Recently, I found myself wrestling with the same thoughts while trying to ground myself. How am I supposed to know what is the best decision for my future? If everything is fait accompli, how much do my efforts make a difference? And how am I supposed to know it and work backwards towards it?
Should I pursue a master's and move to a different country? Should I go all in to grow this newsletter and help people think better? Should I just sign up for a full marathon and make it my anchor? Or should I stop thinking completely and backpack across as many countries as possible?

A photo of Sylvia Plath. She was an American poet, novelist, and short story writer, widely regarded as one of the most influential and emotionally powerful authors of the 20th century. I think for the first time ever, I actually understand what this quote means: “I can never read all the books I want; I can never be all the people I want and live all the lives I want. I can never train myself in all the skills I want. And why do I want? I want to live and feel all the shades, tones and variations of mental and physical experience possible in my life. And I am horribly limited.” (Courtesy: goodreads)
I don't know. I don't know if it's even possible to know. But it's worth trying to find an answer.
So let's take it one step at a time!
The Nature of Fait Accompli
Fait accompli, literally "accomplished fact" in French, refers to something that has already happened or been decided before those affected hear about it, leaving them with no option but to accept it. In philosophical terms, it closely aligns with hard determinism. It says that “everything that happens was bound to happen, including human actions, and this implies that choice is some sort of illusion.”
When you accept that your future is predetermined, you surrender your sense of agency. You stop taking responsibility for your choices because, deep down, you believe they don't really matter.
This psychological prison has been constructed throughout history by various forms of fundamentalism.
Fundamentalist religions preached that everything unfolds according to divine will, and there's nothing greater than the words of the books. This lacks any godly values of humility and reason. This led churches to march assaults on scientists in the 19th century.

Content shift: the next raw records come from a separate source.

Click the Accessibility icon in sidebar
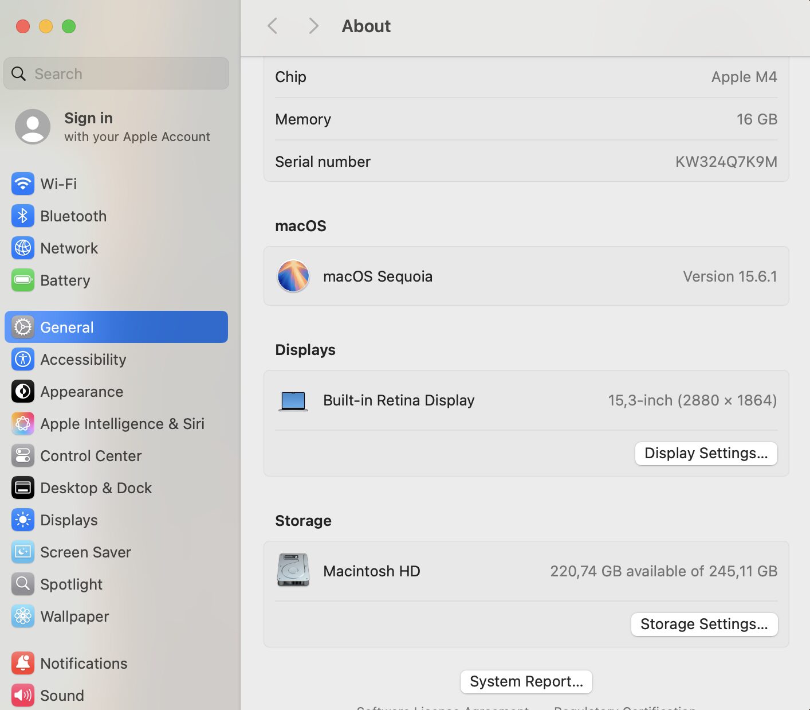The height and width of the screenshot is (710, 810). point(23,360)
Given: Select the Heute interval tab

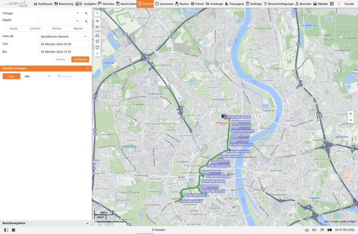Looking at the screenshot, I should [x=13, y=29].
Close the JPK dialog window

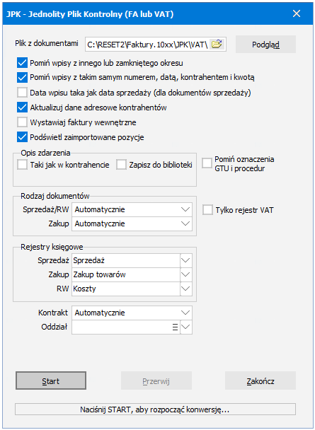(297, 13)
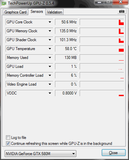Click the GPU-Z title bar app icon

pos(4,3)
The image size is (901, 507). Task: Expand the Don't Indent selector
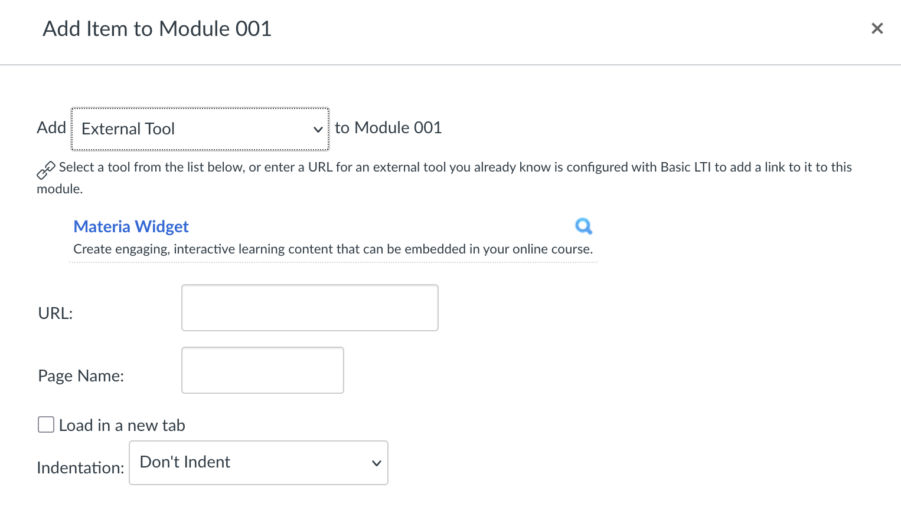(258, 462)
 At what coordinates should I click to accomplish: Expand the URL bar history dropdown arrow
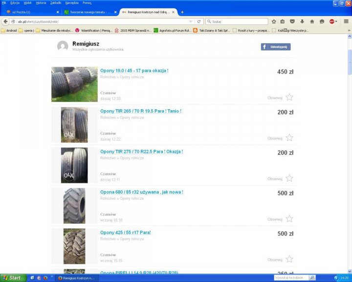191,22

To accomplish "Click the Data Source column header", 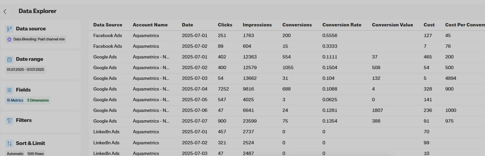I will [108, 25].
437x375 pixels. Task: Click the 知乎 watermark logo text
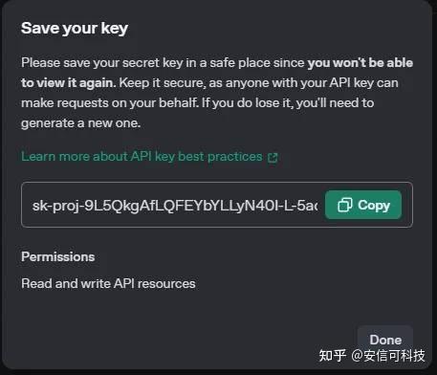[x=333, y=356]
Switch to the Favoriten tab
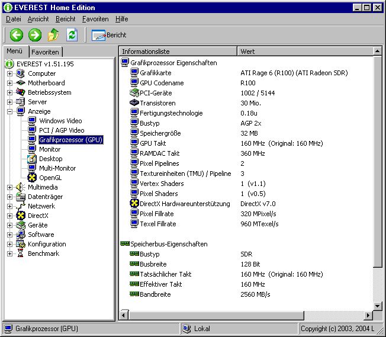386x337 pixels. click(46, 52)
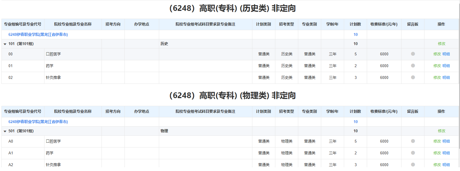The width and height of the screenshot is (460, 171).
Task: Open 明细 for row 01 药学
Action: click(x=446, y=66)
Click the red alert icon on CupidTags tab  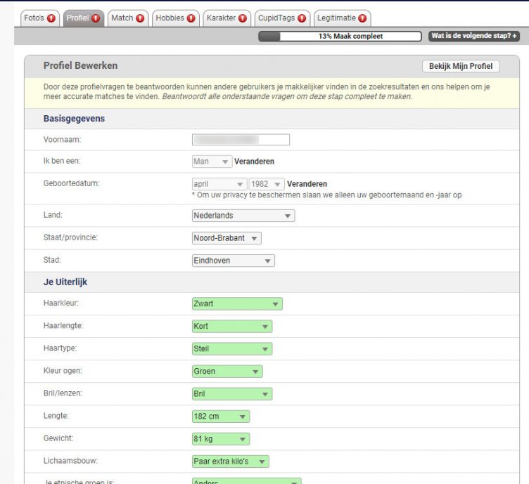[x=302, y=18]
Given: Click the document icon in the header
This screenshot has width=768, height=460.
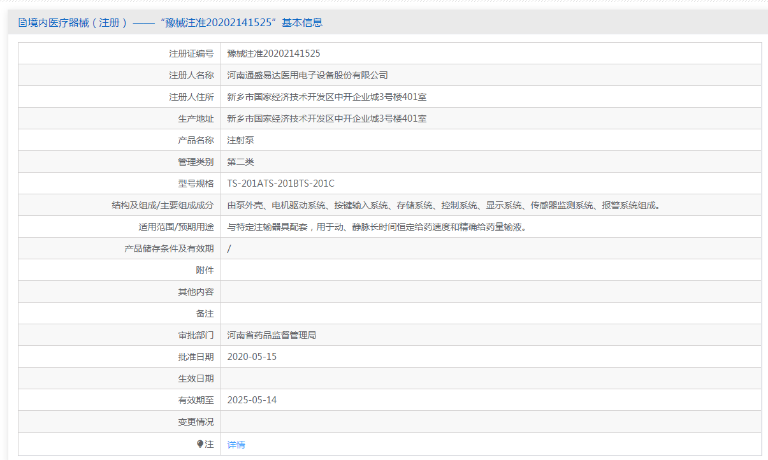Looking at the screenshot, I should pyautogui.click(x=23, y=23).
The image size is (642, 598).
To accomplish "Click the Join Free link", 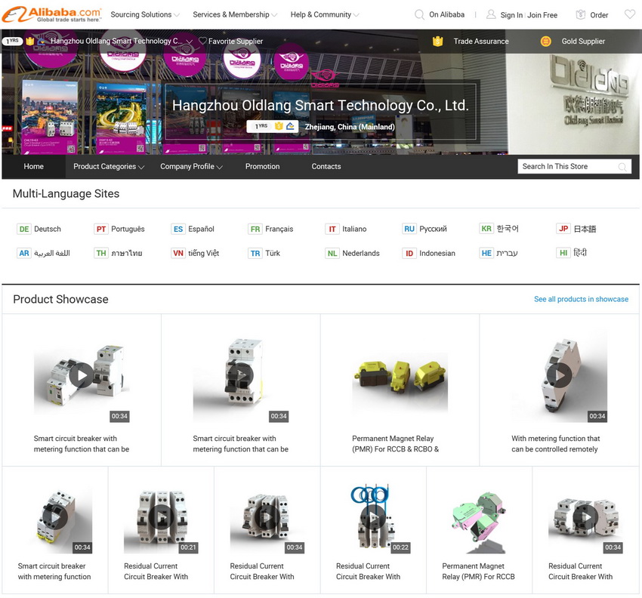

The Trial of Galileo by Doug Linder (2002). In 1633, Galileo Galilei was brought before the Roman Catholic Inquisition for supporting the idea that Earth revolves around the Sun. The Church considered this heretical because it contradicted biblical teachings, placing Earth at the center of the universe. Despite his telescopic observations proving otherwise, Galileo was forced to recant under threat of torture and spent the rest of his life under house arrest. The trial represents the dangerous conflict between observable truth and dogma. Sadly, we’re still fighting the same wars even today. (Courtesy: law2.umkc.edu)
Scienticism worships science unconditionally, turning scientific findings into an absolute doctrine. Ironically, this makes scienticism deeply unscientific, as true science requires open-minded inquiry and testable hypotheses. This is also what prevents scientists from learning from the wisdom of metaphysics, philosophy, and art.
Modern spirituality falls into the same trap, where any “negative” emotion is considered one’s enemy. This creates strong aversion and judgments, pushing spiritual values like acceptance and compassion aside.
All these belief systems, despite their apparent differences, achieve the same psychological effect. They convince you that reality is fixed and your role is to accept, not create. They turn you into a spiritual prisoner, trapped by the bars of predetermined destiny.
But what if this idea is actually false?
The Modern Quantum Revolution
Quantum mechanics has fundamentally challenged our understanding of reality and causation. The famous double-slit experiment shows that particles exist in superposition, multiple states simultaneously, until the moment of observation collapses them into a single reality.
When photons pass through two slits, they create an interference pattern suggesting they went through both slits at once. But the moment we try to detect which slit they actually used, the interference pattern disappears. The particles "choose" to behave like particles instead of waves.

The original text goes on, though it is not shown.